**Assignment:**
Excluding pictures, retype the line with "This screenshot has height=583, width=885." and each line that follows it to the end of the data below, word for word.

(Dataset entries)
☆ ☆ ☆ ☆ ☆

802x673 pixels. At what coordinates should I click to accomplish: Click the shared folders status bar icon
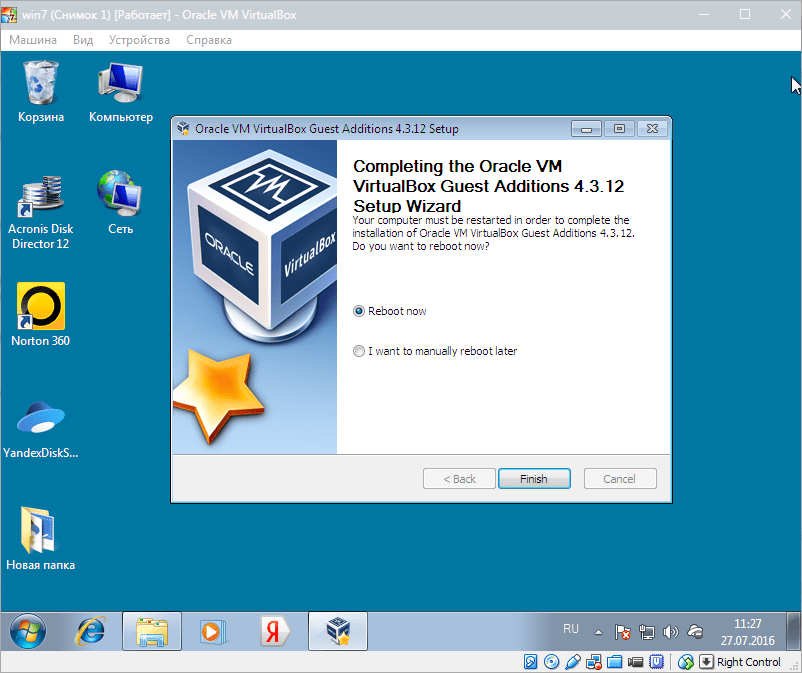click(615, 662)
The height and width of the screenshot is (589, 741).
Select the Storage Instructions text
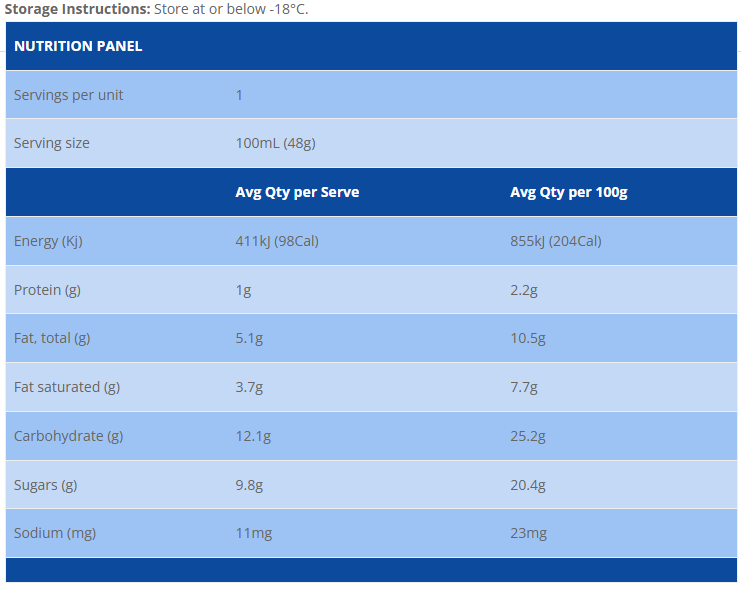(x=156, y=9)
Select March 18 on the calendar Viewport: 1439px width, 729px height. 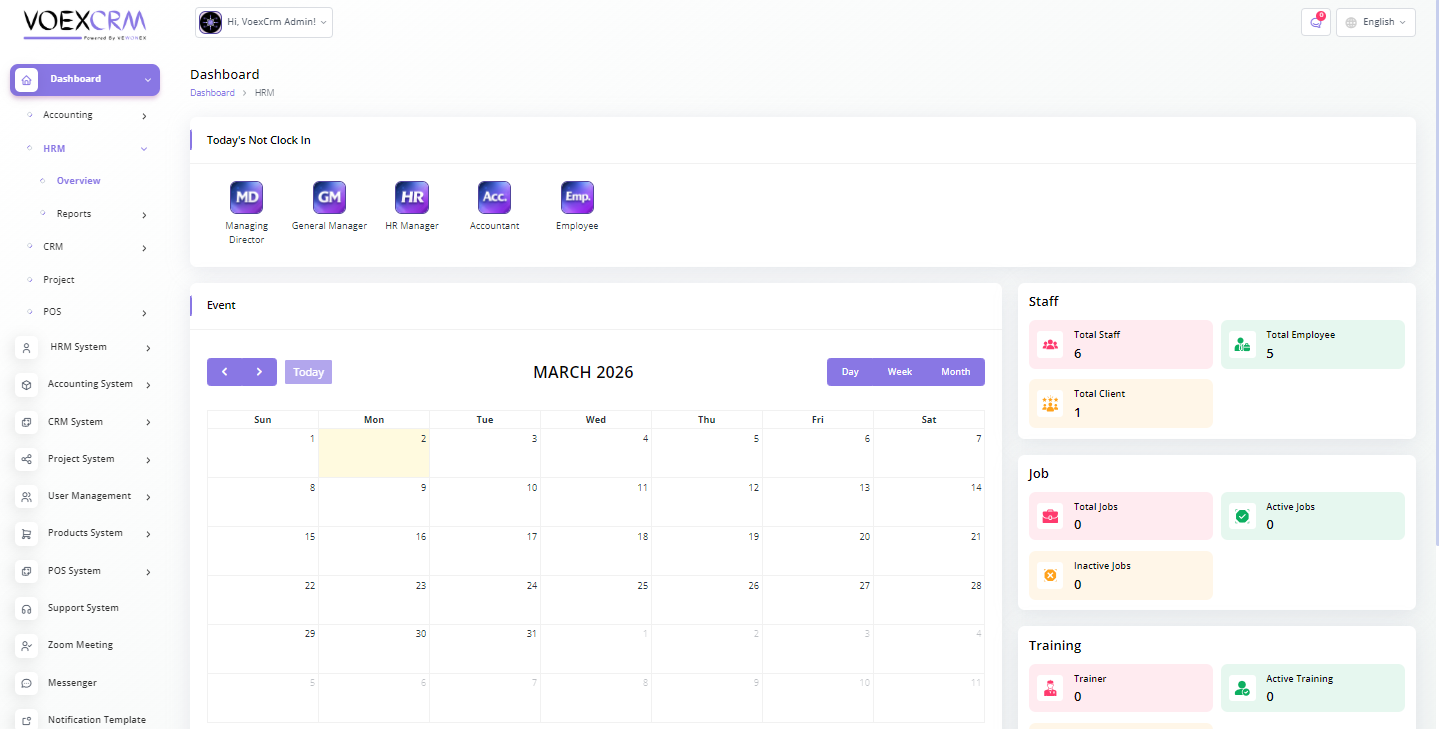click(x=596, y=550)
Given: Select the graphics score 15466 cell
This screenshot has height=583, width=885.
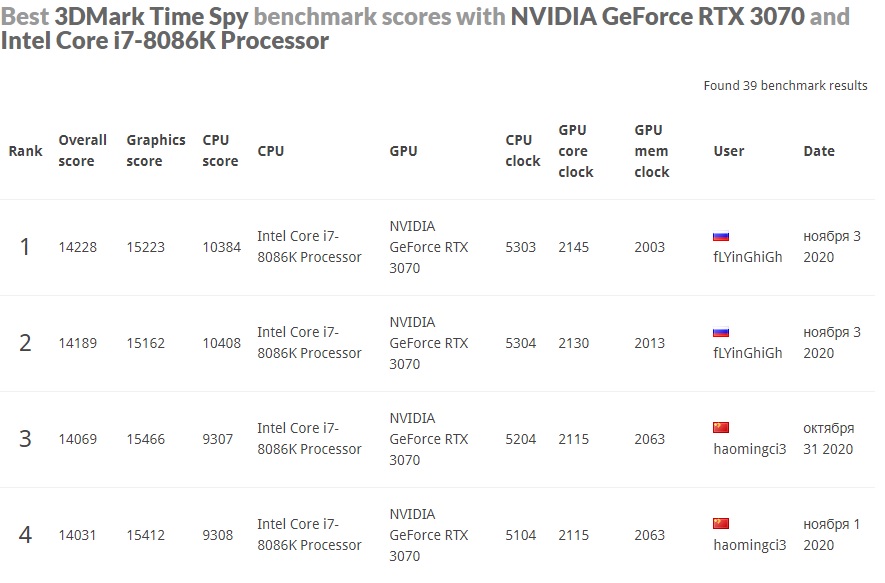Looking at the screenshot, I should (146, 439).
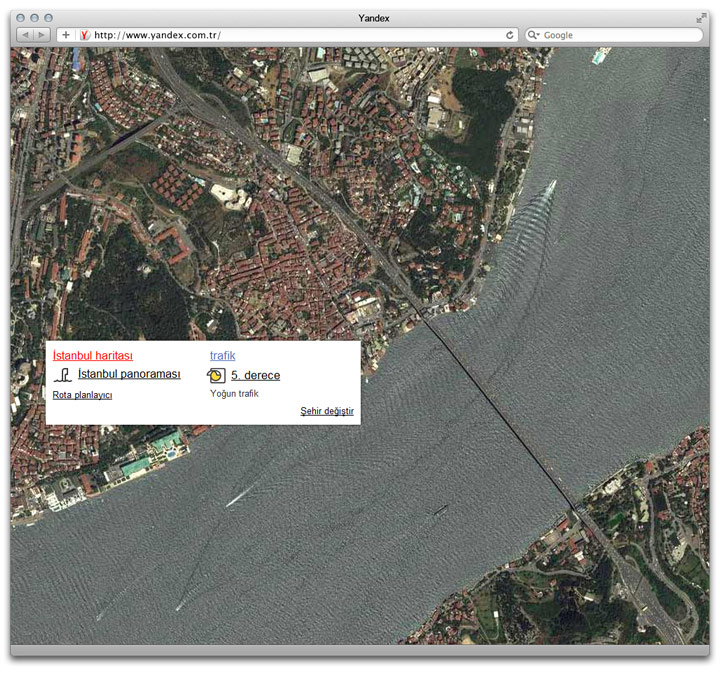Click Şehir değiştir to change city
720x675 pixels.
[327, 411]
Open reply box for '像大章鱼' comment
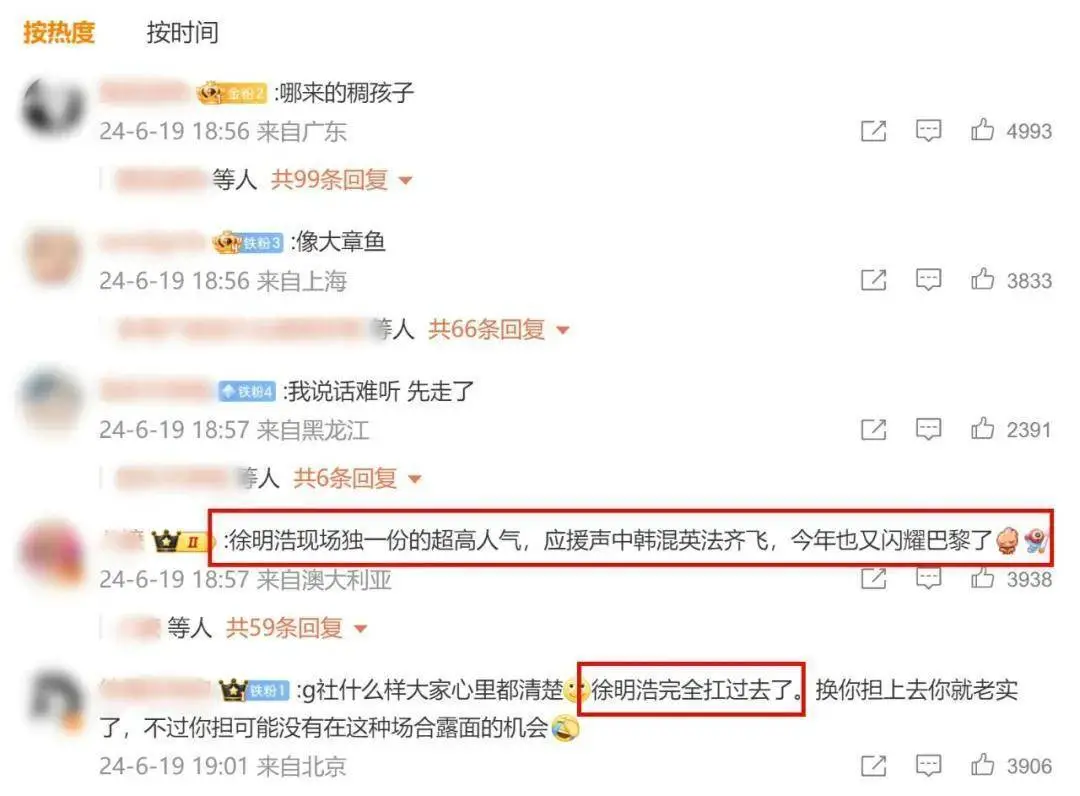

☆ ☆ ☆ ☆ ☆

**Written response:**
This screenshot has height=583, width=885.
Looking at the screenshot, I should (146, 439).
Click Şehir değiştir to change city
720x675 pixels.
[327, 411]
Open reply box for '像大章鱼' comment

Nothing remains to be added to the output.